C'est d'ailleurs par ses propres recherches sur le site d'information du gouvernement que cette scientifique a appris que l'eau ne l'était toujours pas. "Mais qu'en est-il des habitants qui ne font pas ces mêmes recherches ? Le courrier de la Saur n'est pas forcément compréhensible par tous. Mes voisins, eux, réutilisent l'eau du robinet pour bouillir le café. Nous n'avons par ailleurs aucune information sur les mesures de résolutions mises en place ? La seule réponse c'est celle de la mairie il y a quatre jours qui a indiqué que la Saur effectuait de nouvelles analyses".
Pas plus informé sur leurs résultats depuis le 5 octobre dernier, le maire Michel Fourreau, ne cache pas son énervement. "Cela me met en colère !", exhulte impuissant l'édile, qui dénonce une situation ubuesque car il dispose d'aucune information officielle de la Saur ou de l'ARS. La mairie et sa salle des fêtes sont elles aussi privées d'eau. "Pour la cérémonie du 11 novembre, nous avons demandé des packs d'eau et on nous en a livré alors que les habitants n'en n'ont pas. Apparemment ils sont en rupture de stock ! "

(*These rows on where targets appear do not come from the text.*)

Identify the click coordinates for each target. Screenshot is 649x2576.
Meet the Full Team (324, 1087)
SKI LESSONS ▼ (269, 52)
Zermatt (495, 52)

50 millions d'euros pour changer les canalisations
Le maire le sait, le problème risque de ne pas être résolu avant longtemps. Il faudra procéder aux changements de canalisation. " Le problème, ce sont les tuyaux ! L'eau qui sort du château d'eau n'est pas contaminée", souligne-t-il. La tâche reviendra au Syndicat intercommunal d'adduction en eau potable (SIAEP) de l'Arrats et de la Gimone en charge de l'alimentation en eau et qui gère 30 communes, dont Michel Fourreau est aussi membre du bureau.

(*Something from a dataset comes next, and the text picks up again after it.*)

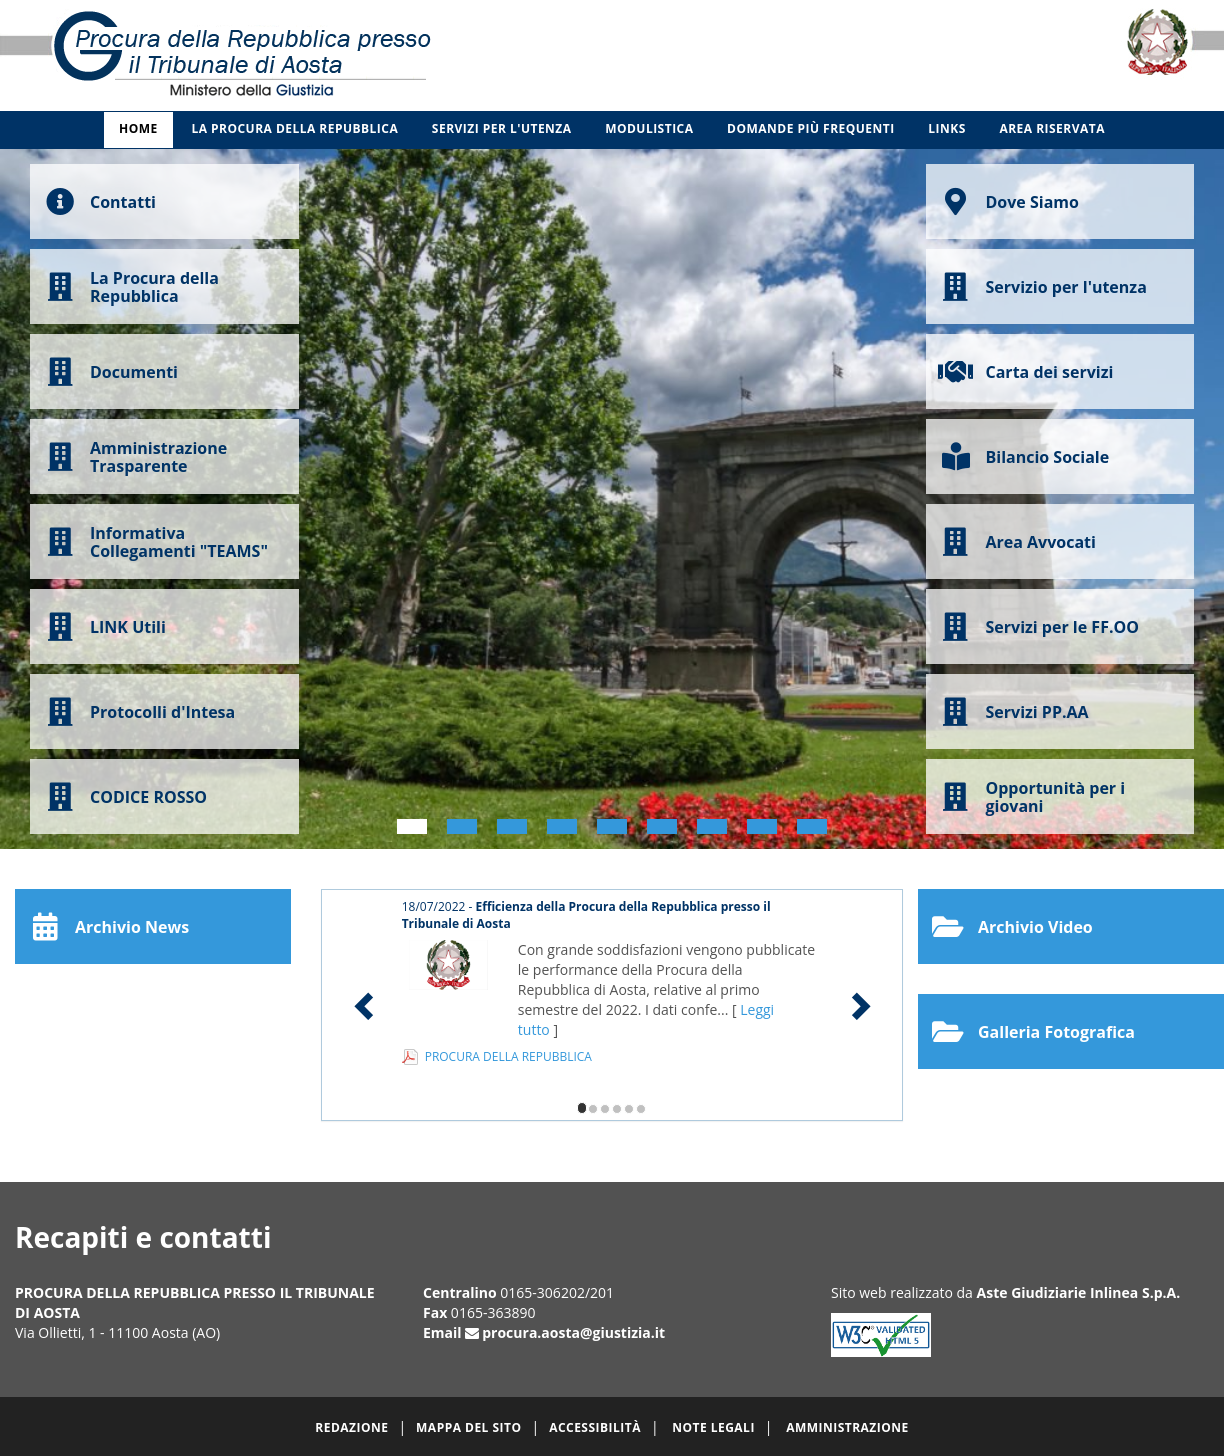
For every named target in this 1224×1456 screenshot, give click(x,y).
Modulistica (649, 128)
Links (947, 128)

" Nous avons 700 km de réseau et 300 km de branchements, avec au moins 500 km en PVC. Il nous faudrait 50 millions d'euros, soit 5 millions d'euros par an sur 10 ans, résume Patrick Pasquali, son président. Impossible pour un syndicat rural comme le nôtre, ce que j'ai dit à la sous-préfète à qui j'ai demandé un rendez-vous avec l'ARS dont j'attends les directives." Sollicitée, l'ARS ne nous a pas encore répondu.

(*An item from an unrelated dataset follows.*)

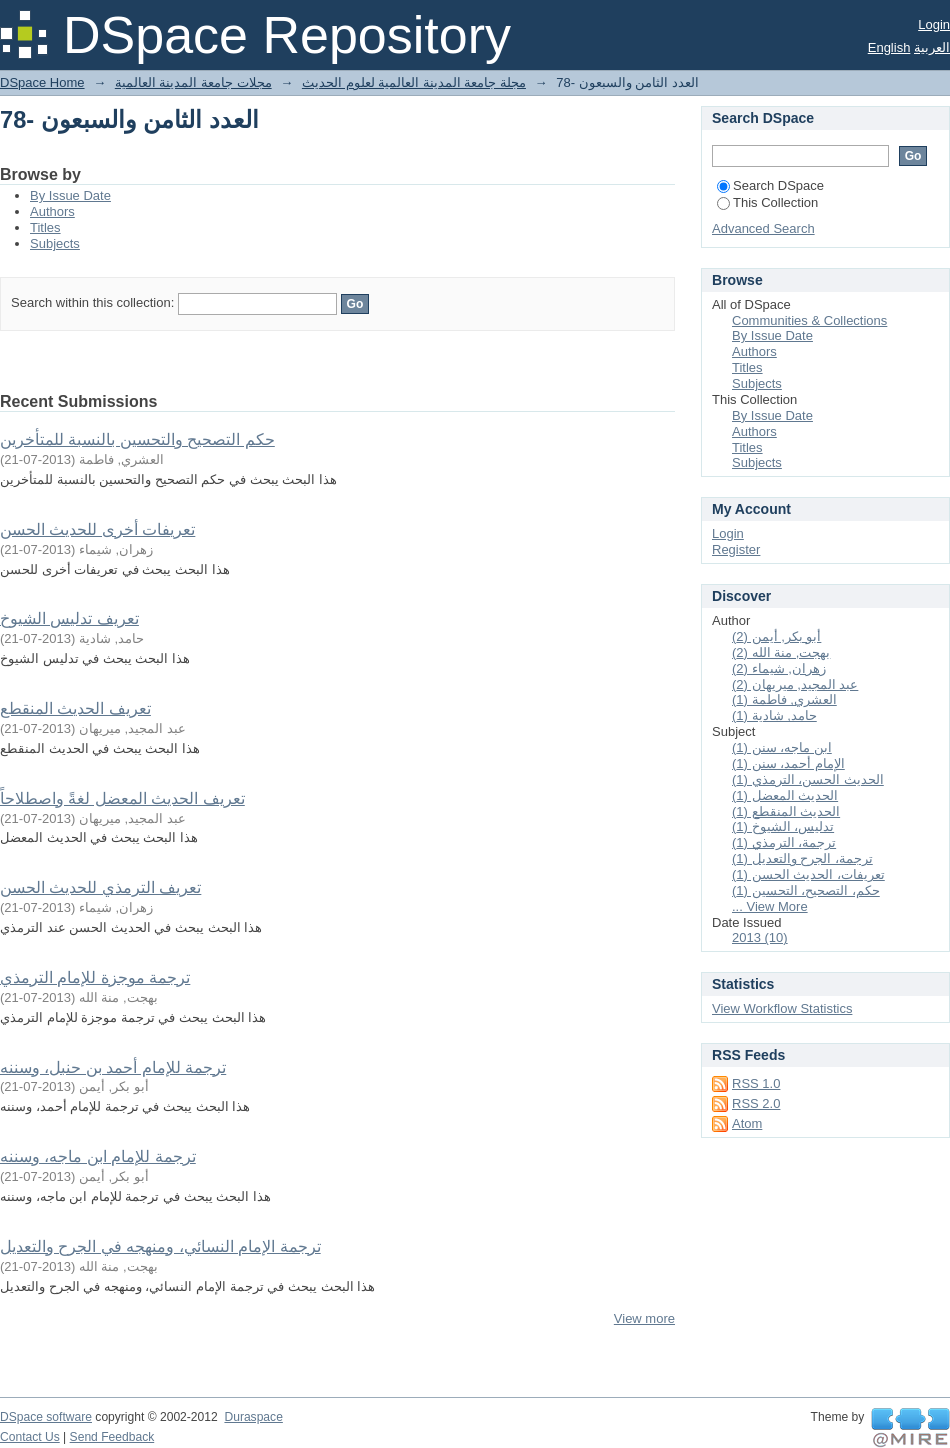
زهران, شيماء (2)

En attendant, la Saur a recommandé au Siaep d'effectuer des purges. " Il faut qu'on affine l'analyse mais une purge ça nécessite beaucoup d'eau, entre 5 et 10 000 m3, je pense, alors que nous avons des périodes de restriction d'eau", s'agace Patrick Pasquali. "Et à partir du mois de mars, il faudra recommencer ! Si on garde ces normes basses de CVM à vie, il faudra bien trouver une solution !" D'autant que ces trois communes, sont les premières où les recherches de CVM sont effectuées. D'autres devraient donc suivre.